Durch zwei Kunstgriffe ist dem Dettenhausener die Entwicklung einer besonders reißfesten Einkaufstüte aus reinem Altpapier gelungen. Kunstgriff eins: Altpapier kann bis zu acht Mal recycelt werden – doch im Laufe des Verfahrens werden die Papierfasern immer kürzer. Birkhofer greift deshalb auf Altpapier zurück, das in der Recyclingkette ganz vorne steht. Und zweitens: Das Papier wird im Herstellungsverfahren mit einem speziellen Naturharz besprüht, sodass sich die Fasern besser miteinander verbinden. Ein besonders dichtes Produkt, das auch nicht durchweichen kann, ist das Ergebnis: „Wir haben die Tüten im Test mit dem Gartenschlauch gewässert – und trotzdem nicht geschafft, dass es reißt.“
Für jedes 1000. Altpapier-Tütle wird ein Baum gepflanzt
Für Ioannis Delakos, den Beigeordneten der Stadt, handelt es sich um ein ebenso tolles wie außergewöhnliches Projekt: Ein „Paradebeispiel“ dafür, wie durch das Zusammenwirken unterschiedlicher Akteure eine so wichtige Aufgabe wie der Umweltschutz vorangebracht werden könne.
Holzgerlingens Apotheker Björn Schittenhelm fungierte als Schnittstelle von der MOP zum HGH und dessen Mitgliedsbetrieben. Für ihn handelt es sich um „das erste spannende übergreifende Projekt“ seiner Mandatszeit als Junggemeinderat. Mit dem Tütle sei Holzgerlingen im Besitz eines Alleinstellungsmerkmal nicht nur gegenüber anderen Kommunen, sondern auch gegenüber großen Konzernen und Ketten: Das Holzgerlinger Tütle erfülle somit eine doppelte Funktion. Es diene nicht nur der Umwelt, sondern es verhelfe auch dem lokalen Fachhandel zum Aufschwung, so seine Hoffnung.

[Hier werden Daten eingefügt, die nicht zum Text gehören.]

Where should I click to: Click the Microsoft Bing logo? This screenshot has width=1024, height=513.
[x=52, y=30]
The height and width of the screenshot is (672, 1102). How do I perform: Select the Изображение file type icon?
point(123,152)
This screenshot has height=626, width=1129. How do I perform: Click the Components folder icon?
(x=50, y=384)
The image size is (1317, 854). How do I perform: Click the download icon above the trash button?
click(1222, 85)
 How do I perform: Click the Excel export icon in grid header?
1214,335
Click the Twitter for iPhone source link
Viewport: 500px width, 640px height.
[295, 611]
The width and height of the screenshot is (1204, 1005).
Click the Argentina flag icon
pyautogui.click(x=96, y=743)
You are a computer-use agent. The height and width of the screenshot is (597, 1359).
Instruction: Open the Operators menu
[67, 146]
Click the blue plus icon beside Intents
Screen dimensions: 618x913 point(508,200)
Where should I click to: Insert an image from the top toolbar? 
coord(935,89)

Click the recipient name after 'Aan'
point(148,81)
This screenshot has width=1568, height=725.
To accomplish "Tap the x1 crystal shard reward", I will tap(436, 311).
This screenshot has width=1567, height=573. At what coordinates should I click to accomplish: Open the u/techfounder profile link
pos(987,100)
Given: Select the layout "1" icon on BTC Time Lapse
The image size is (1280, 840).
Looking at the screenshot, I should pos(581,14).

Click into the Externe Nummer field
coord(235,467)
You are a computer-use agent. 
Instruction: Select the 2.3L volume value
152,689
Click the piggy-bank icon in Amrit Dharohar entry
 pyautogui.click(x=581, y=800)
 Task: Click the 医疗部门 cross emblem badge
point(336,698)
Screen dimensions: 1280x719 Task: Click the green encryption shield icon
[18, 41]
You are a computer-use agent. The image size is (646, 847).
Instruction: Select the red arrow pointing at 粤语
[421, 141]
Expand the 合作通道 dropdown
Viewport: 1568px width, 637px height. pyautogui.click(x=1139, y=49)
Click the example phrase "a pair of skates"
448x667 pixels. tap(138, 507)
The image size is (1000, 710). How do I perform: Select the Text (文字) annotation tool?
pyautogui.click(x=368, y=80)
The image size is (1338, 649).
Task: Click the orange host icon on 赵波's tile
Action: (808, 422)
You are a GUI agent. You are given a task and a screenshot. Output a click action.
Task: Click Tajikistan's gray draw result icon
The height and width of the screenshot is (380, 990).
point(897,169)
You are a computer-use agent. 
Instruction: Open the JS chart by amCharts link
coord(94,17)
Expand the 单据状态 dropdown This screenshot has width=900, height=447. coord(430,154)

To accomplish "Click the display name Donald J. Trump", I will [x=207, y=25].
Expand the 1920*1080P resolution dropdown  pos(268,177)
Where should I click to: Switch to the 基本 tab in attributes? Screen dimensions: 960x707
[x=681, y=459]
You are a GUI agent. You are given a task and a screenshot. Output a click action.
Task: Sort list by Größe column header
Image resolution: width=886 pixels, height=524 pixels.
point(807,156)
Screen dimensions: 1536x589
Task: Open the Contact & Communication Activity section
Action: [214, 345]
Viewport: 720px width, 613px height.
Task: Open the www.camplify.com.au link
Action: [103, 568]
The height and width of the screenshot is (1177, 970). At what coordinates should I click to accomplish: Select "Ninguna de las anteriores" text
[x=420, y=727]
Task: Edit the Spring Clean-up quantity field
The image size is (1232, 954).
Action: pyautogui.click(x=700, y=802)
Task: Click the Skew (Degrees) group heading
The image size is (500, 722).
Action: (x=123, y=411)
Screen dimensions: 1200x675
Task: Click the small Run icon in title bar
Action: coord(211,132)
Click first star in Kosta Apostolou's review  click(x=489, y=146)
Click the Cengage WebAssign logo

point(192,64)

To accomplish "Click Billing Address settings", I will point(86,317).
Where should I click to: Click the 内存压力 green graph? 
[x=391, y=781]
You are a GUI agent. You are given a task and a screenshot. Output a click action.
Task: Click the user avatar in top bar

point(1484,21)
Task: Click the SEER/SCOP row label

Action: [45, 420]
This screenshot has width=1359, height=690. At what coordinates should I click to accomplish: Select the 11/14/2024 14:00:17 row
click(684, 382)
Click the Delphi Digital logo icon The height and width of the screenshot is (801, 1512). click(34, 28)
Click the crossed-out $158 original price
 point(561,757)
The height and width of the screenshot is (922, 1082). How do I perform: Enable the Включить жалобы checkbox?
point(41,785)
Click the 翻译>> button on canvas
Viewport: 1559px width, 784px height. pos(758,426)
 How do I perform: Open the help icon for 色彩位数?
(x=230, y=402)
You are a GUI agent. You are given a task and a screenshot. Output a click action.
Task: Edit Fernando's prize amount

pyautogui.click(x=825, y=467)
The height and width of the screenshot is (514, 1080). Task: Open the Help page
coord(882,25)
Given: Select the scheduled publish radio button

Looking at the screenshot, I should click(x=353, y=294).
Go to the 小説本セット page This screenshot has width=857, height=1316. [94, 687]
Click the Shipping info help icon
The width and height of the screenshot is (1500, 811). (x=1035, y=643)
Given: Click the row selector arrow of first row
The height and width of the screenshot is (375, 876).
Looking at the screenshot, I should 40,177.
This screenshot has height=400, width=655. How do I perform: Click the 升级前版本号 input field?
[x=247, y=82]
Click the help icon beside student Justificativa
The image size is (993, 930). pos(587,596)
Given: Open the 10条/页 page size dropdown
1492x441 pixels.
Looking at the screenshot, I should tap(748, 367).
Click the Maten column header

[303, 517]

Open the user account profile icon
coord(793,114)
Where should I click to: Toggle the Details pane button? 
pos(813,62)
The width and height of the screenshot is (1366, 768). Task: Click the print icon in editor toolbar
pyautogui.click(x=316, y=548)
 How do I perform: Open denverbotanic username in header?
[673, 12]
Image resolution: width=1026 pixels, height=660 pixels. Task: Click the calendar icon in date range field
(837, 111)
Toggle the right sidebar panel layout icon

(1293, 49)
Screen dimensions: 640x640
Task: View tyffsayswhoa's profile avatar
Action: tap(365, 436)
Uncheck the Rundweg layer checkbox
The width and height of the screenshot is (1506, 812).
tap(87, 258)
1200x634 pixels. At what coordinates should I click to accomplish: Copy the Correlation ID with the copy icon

Zu den jetzt ausgelieferten 57000 Stück kommen weitere 6500 dazu – sie werden mit der kommenden Marktblatt-Ausgabe, der Monatszeitung des Handels- und Gewerbevereins, an die Haushalte verteilt. Und einige Holzgerlinger Tütle hat Birkhofer noch in der Hinterhand – insgesamt 70 000 Stück wurden fabriziert. Dennoch ist für Birkhofer klar: Am Anfang eines jeden Altpapierprozesses stehen Bäume, die gerodet werden mussten. Deshalb lässt er nun im Rahmen der Aktion „plants for planet“ 70 Bäume in Mexiko als CO2-Absorber pflanzen – einen für jedes 1000. Holzgerlinger Tütle. „Wenn wir alle 6,1 Milliarden Plastiktüten, die in Deutschland pro Jahr herausgegeben werden, ersetzen würden, könnten wir 6,1 Millionen Bäume pflanzen“, so Birkhofer.
Indes soll mit dem Papiertütle in Holzgerlingen noch lange nicht Schluss sein. Dem Tütle könnte bald schon ein kleiner Bruder oder eine große Schwester folgen – in Gestalt eines Holzgerlinger „Täschles“.